The genome of human parvovirus b19 can replicate in nonpermissive cells with the help of adenovirus genes and produces infectious virus

Abstract

Human parvovirus B19 (B19V) is a member of the genus Erythrovirus in the family Parvoviridae. In vitro, autonomous B19V replication is limited to human erythroid progenitor cells and in a small number of erythropoietin-dependent human megakaryoblastoid and erythroid leukemic cell lines. Here we report that the failure of B19V DNA replication in nonpermissive 293 cells can be overcome by adenovirus infection. More specifically, the replication of B19V DNA in the 293 cells and the production of infectious progeny virus were made possible by the presence of the adenovirus E2a, E4orf6, and VA RNA genes that emerged during the transfection of the pHelper plasmid. Using this replication system, we identified the terminal resolution site and the nonstructural protein 1 (NS1) binding site on the right terminal palindrome of the viral genome, which is composed of a minimal origin of replication spanning 67 nucleotides. Plasmids or DNA fragments containing an NS1 expression cassette and this minimal origin were able to replicate in both pHelper-transfected 293 cells and B19V-semipermissive UT7/Epo-S1 cells. Our results have important implications for our understanding of native B19V infection.

FIG. 1.

Structure of the B19V genome. (A) Schematic diagram of the minus strand of the B19V genome. Identical ITRs are present at each end of the genome, and these are depicted with unpaired or mismatched bases in the palindromes represented by “bulges” or “bubbles,” respectively. (B) Structure of the B19V R-ITR. The palindrome at 365 nt is depicted in the “flip” orientation, and the putative trs and NS1 binding elements (NSBE) thought to comprise the NS1 binding site are indicated.

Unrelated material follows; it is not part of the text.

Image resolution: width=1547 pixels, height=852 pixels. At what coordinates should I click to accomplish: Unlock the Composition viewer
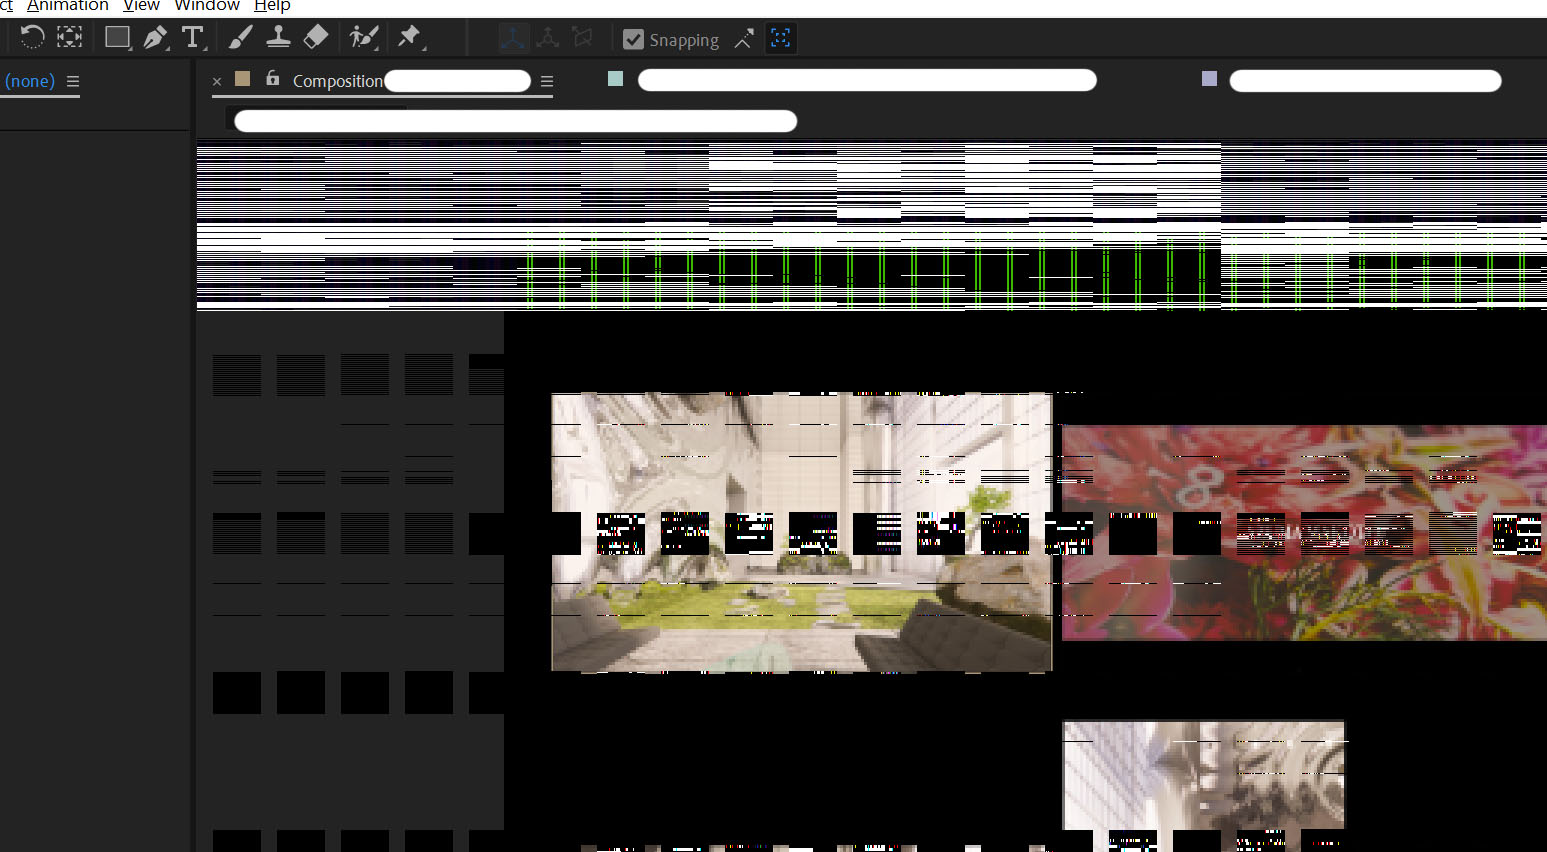273,79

Nucleotide numbers are according to GenBank accession no. AY386330. The ITR is an almost-perfect duplex structure; the only exceptions are the three unpaired bases at two sites (bulges) and three mismatched bases at three sites (bubbles). (C) Schematic diagrams of B19V DNAs. B19V DNA 4244 is the duplex RF of the B19V genome, which has the capability to replicate and produce progeny virus in B19V-permissive cells (54). The bubbles within each ITR reflect potential interstrand folding. The position of the P6 promoter, as well as the ORFs for the five B19V proteins, is also indicated. B19V DNA M20 is likewise an infectious DNA and is nearly identical to 4244 RF DNA; it contains the single nucleotide substitution C2285T to distinguish it from the native 4244 RF DNA by the digestion of DdeI as shown (54). In B19V DNAs M20NS(−) and M20VP1(−), the start codons for NS1 and VP1 are knocked out, respectively. In B19V DNA N8, only half of the L-ITR (nt 199 to 383) and half of the R-ITR (nt 5214 to 5410) sequences are included. The palindromic structure is not present in N8, and the bubbles, which are shown only as a symbol of half of the ITR, will thus not be folded in strand. The B19V DNAs of NSCap and NS do not contain any ITR sequences and encode different subsets of the B19V proteins. The ORFs preserved in the NSCap and NS DNAs are depicted in the respective diagrams, and the nucleotide numbers of each DNA are indicated beneath the diagram. The restriction enzymes to excise these B19V DNAs from the corresponding B19V plasmids described in Materials and Methods are indicated at their ends.

FIG. 2.

Models of parvovirus DNA replication. (A) Rolling-hairpin model of Dependovirus replication (13, 45). (a) The single-stranded DNA genome uses the hairpin as a primer for the synthesis of a duplex DNA molecule that is covalently closed at one end by the hairpin structure. (b) The ITR is cleaved at the nicking site by the NS1 protein (filled circle). (c, d) The hairpinned ITR is subsequently repaired, and this results in an open-ended duplex replication intermediate. (e, f) The repaired ITR is then denatured and reannealed, in a process termed reinitiation, to form a double-hairpinned intermediate that initiates a round of strand displacement synthesis. L, L-ITR; R, R-ITR. (B) Putative model of hairpin-independent B19V DNA replication in the current study. (a) A representative NSCap-based DNA fragment that contains the Ori, and a 500-nt extension, is shown, with each strand labeled as positive (+) or negative (−); no hairpin of more than 3 bp is present at the right end. (b) The Ori at the right end is nicked at the trs by NS1 (filled circle), which binds to the NS1 binding site (NSBS). (c) DNA is synthesized and primed from the free nucleotide (3′ OH) that is created by the nicking, with the complementary strand (negative [−]) serving as the template. (d) DNA synthesis goes to the 3′ end. (e) Following complementary-strand synthesis, the 3′ primer (possibly the last synthesized nucleotide) is used to initiate strand-displacement synthesis, through an unknown mechanism in which NS1 likely plays a key role. (f) The final replicated DNA product is composed of the prokaryotic template strand (+) and the newly synthesized complementary strand (−) which is resistant to DpnI digestion. dam, dam methylation.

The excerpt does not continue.